>> start TEXT PROVIDED

[<prev] [next>] [<thread-prev] [thread-next>] [day] [month] [year] [list]
Message-Id: <19d8abb0-44a3-cb26-405d-95f63fc01517@linux.ibm.com>
Date: Fri, 27 Jul 2018 09:47:23 +0530
From: Ravi Bangoria <ravi.bangoria@...ux.ibm.com>
To: Oleg Nesterov <oleg@...hat.com>
Cc: srikar@...ux.vnet.ibm.com, rostedt@...dmis.org,
mhiramat@...nel.org, peterz@...radead.org, mingo@...hat.com,
acme@...nel.org, alexander.shishkin@...ux.intel.com,
jolsa@...hat.com, namhyung@...nel.org,
linux-kernel@...r.kernel.org, ananth@...ux.vnet.ibm.com,
alexis.berlemont@...il.com, naveen.n.rao@...ux.vnet.ibm.com,
linux-arm-kernel@...ts.infradead.org, linux-mips@...ux-mips.org,
linux@...linux.org.uk, ralf@...ux-mips.org, paul.burton@...s.com,
Ravi Bangoria <ravi.bangoria@...ux.ibm.com>
Subject: Re: [PATCH v6 5/6] Uprobes/sdt: Prevent multiple reference counter
for same uprobe
Hi Oleg,
On 07/25/2018 04:38 PM, Oleg Nesterov wrote:
> No, I can't understand this patch...

>> end TEXT PROVIDED

SHORT TASK | Copy the mailing list message above in full, character for character.

>> start ITEMS

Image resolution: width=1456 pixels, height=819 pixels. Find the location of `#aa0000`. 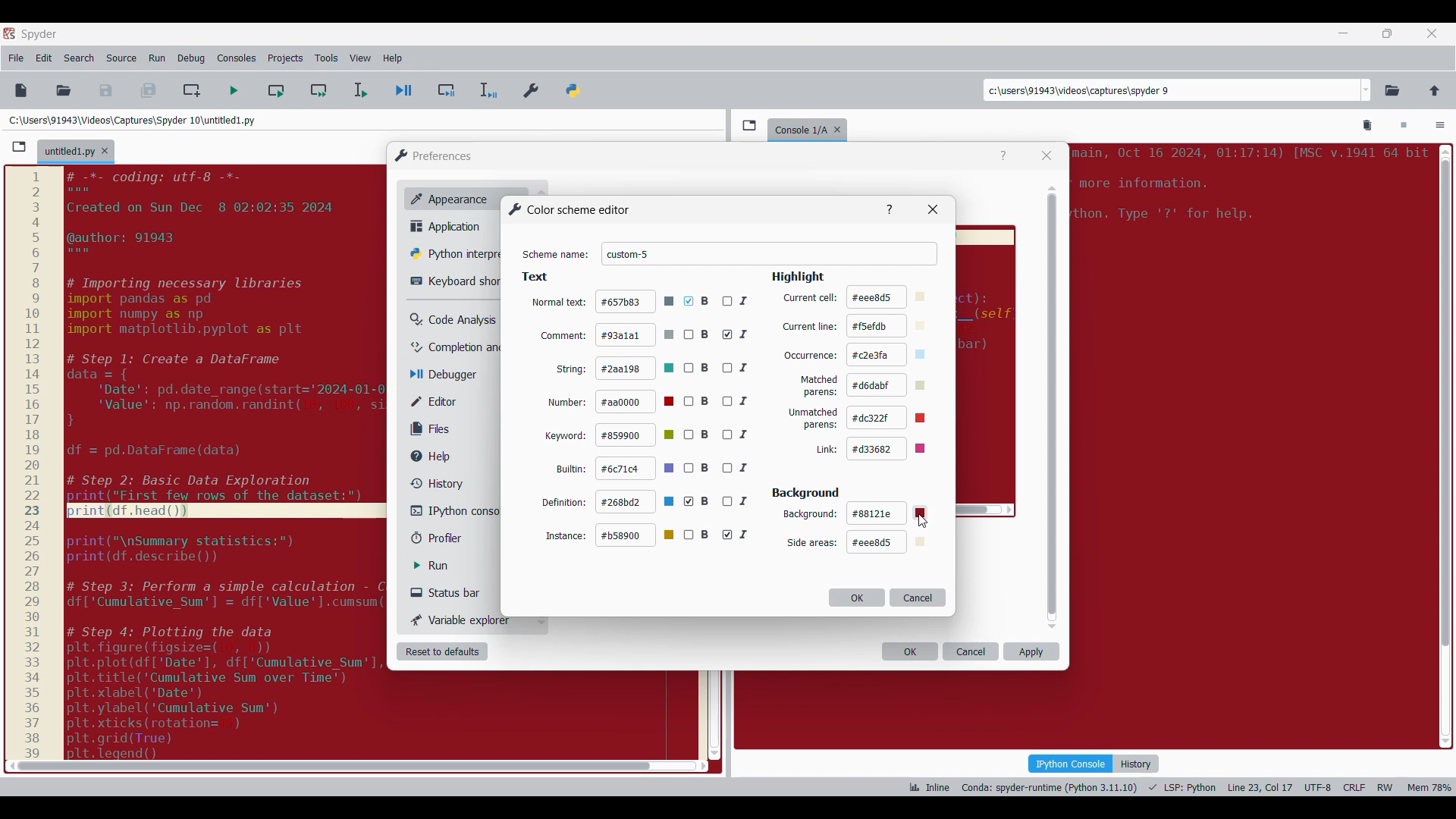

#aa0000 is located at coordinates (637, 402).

>> end ITEMS
>> start ITEMS

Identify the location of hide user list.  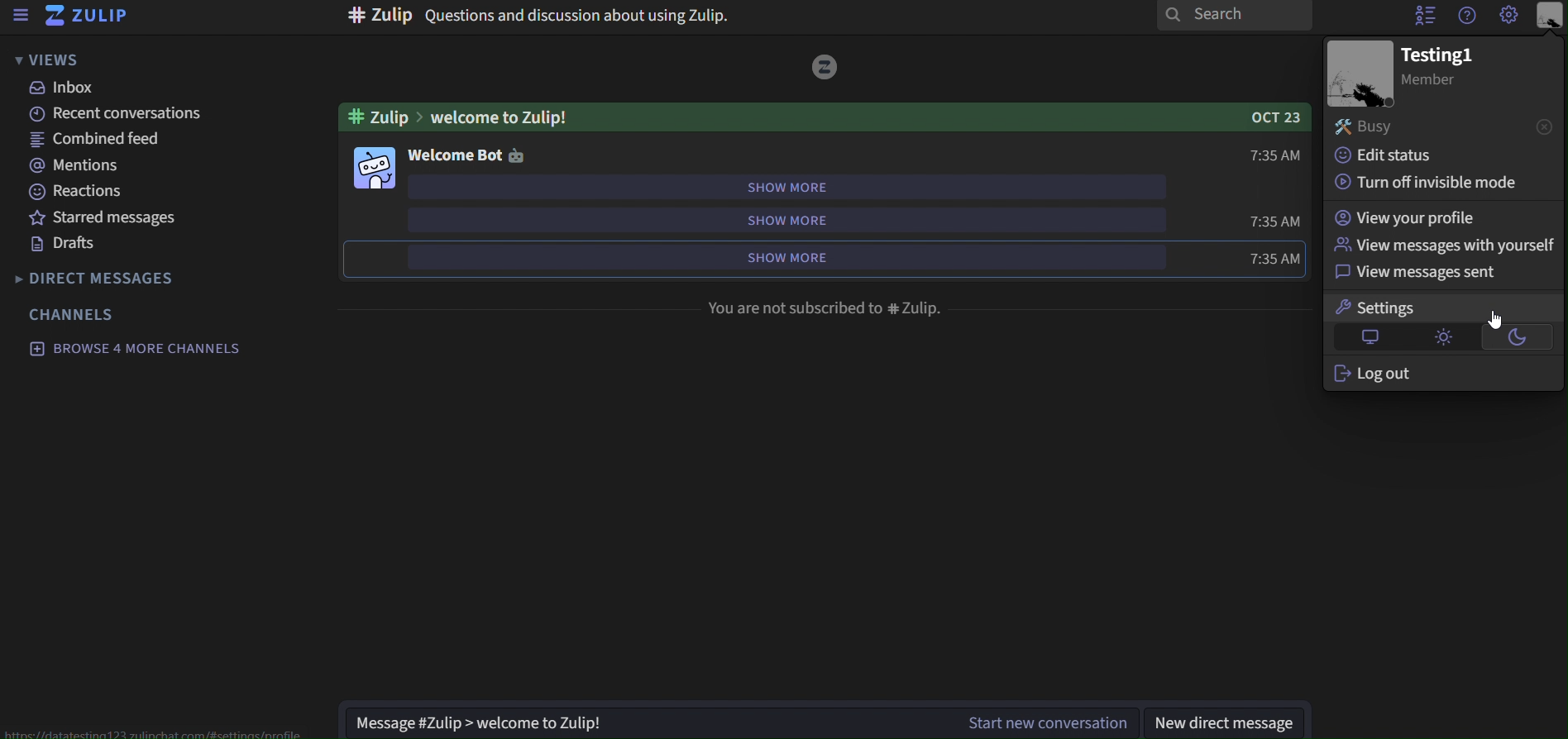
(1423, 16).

>> end ITEMS

SOLVED EXERCISE |
[<prev] [next>] [<thread-prev] [thread-next>] [day] [month] [year] [list]
Message-Id: <19d8abb0-44a3-cb26-405d-95f63fc01517@linux.ibm.com>
Date: Fri, 27 Jul 2018 09:47:23 +0530
From: Ravi Bangoria <ravi.bangoria@...ux.ibm.com>
To: Oleg Nesterov <oleg@...hat.com>
Cc: srikar@...ux.vnet.ibm.com, rostedt@...dmis.org,
mhiramat@...nel.org, peterz@...radead.org, mingo@...hat.com,
acme@...nel.org, alexander.shishkin@...ux.intel.com,
jolsa@...hat.com, namhyung@...nel.org,
linux-kernel@...r.kernel.org, ananth@...ux.vnet.ibm.com,
alexis.berlemont@...il.com, naveen.n.rao@...ux.vnet.ibm.com,
linux-arm-kernel@...ts.infradead.org, linux-mips@...ux-mips.org,
linux@...linux.org.uk, ralf@...ux-mips.org, paul.burton@...s.com,
Ravi Bangoria <ravi.bangoria@...ux.ibm.com>
Subject: Re: [PATCH v6 5/6] Uprobes/sdt: Prevent multiple reference counter
for same uprobe
Hi Oleg,
On 07/25/2018 04:38 PM, Oleg Nesterov wrote:
> No, I can't understand this patch...